Involuzione autoritaria anche nell’El Salvador, dove il crollo del bitcoin ha bruciato 65 dei 105 milioni di dollari che Nayib Bukele vi aveva investito. Per mantenere popolarità il presidente ha allora lanciato una offensiva contro le “maras” di delinquenti che ha portato 50.000 persone in galera e ha fatto 2.000 desaparecidos. Ma contro le maras anche Xiomara Castro in Honduras ha ora dichiarato lo stato di eccezione, mentre in Ecuador e Perù è in corso una sanguinosissima guerra tra i narcos locali e venezuelani.
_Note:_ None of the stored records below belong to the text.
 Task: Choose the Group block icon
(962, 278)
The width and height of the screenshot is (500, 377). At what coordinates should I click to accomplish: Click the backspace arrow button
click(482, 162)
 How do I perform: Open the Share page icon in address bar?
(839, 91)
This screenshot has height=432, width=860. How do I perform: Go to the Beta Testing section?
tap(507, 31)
Narcos scatenati anche in Messico, dove ci sono stati 2.766 omicidi a ottobre, 26.119 nei primi 10 mesi dell’anno e 112.150 nei primi sei anni di presidenza di Andrés Manuel López Obrador, a sua volta tacciato di tentazioni autoritarie.

 

Per ora, tentazioni di cui non possono essere sospettati il cileno Gabriel Boric e il colombiano Gustavo Petro, di sinistra come Castillo. Però il Cile a ottobre è entrato in recessione, Boric ha perso il referendum costituzionale, la violenza terrorista degli estremisti mapuche appare sempre più incontrollabile, e gli ultimi sondaggi gli danno un 65 per cento di disapprovazione contro solo un 29 di approvazione. Petro ha invece un 61 per cento di approvazione, e la Colombia crescerà nel 2022 dell’8,1, ma dall’inizio dell’anno il numero dei leader sociali assassinati ha raggiunto la cifra record di 199.
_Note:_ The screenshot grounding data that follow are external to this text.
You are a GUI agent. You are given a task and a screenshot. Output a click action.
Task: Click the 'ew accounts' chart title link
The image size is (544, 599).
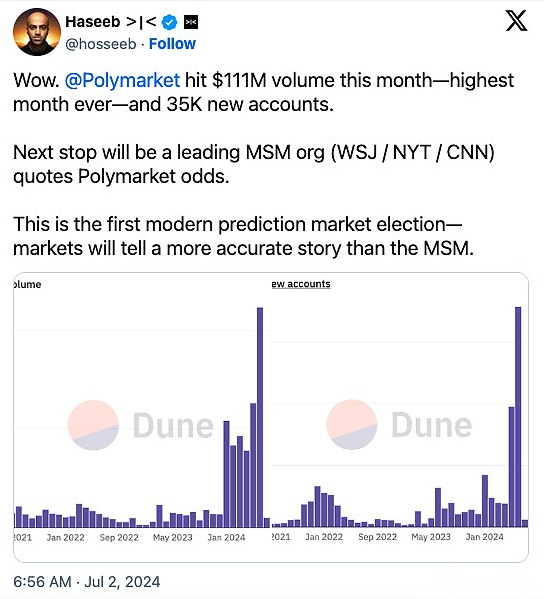[301, 284]
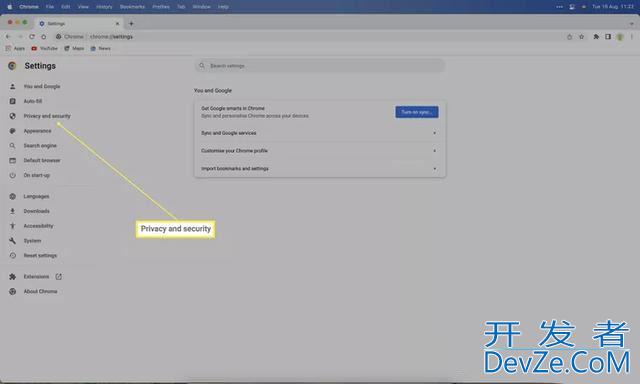Reload the page using refresh icon

(32, 37)
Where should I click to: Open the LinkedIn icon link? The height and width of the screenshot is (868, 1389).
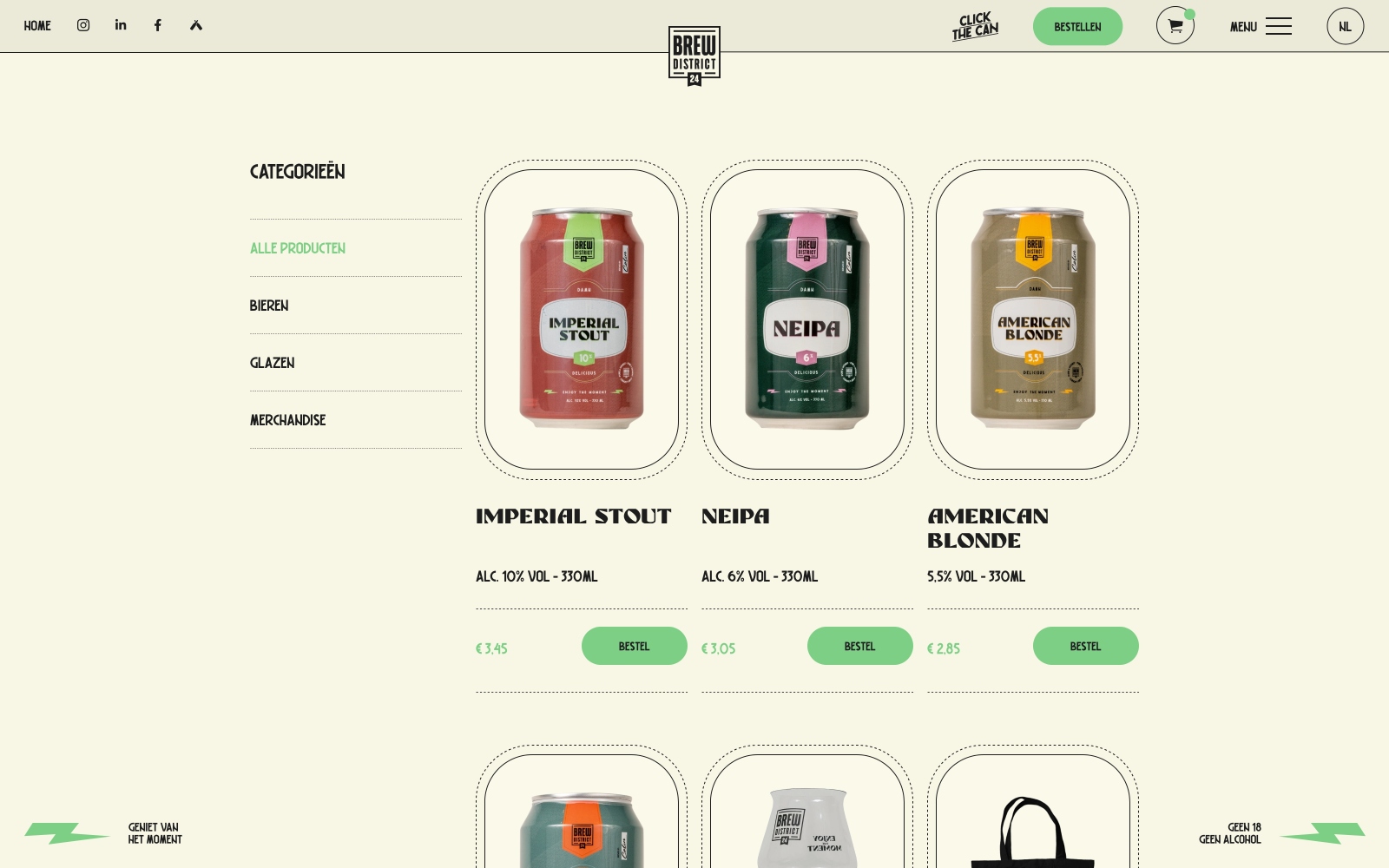click(121, 25)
Petro è comunque ancora in luna di miele con gli elettori, come Lacalle Pou. Ma sono eccezioni, in un contesto regionale dove la regola è non tanto l’”ondata a sinistra” intravista da osservatori frettolosi, ma una tendenza generale a perdere di chi sta al governo. E Castillo si è anche trovato a fare da presidente senza maggioranza al Congresso, che è pure ormai una costante comune non solo a tutta l’America latina ma a tutta l’America tout court. Anche Biden ha il problema, e lo avrà Lula. Proprio questo stallo porta sia i Congressi a tentare di rimuovere i presidenti, sia i presidenti a provare a blindarsi in chiave autoritaria.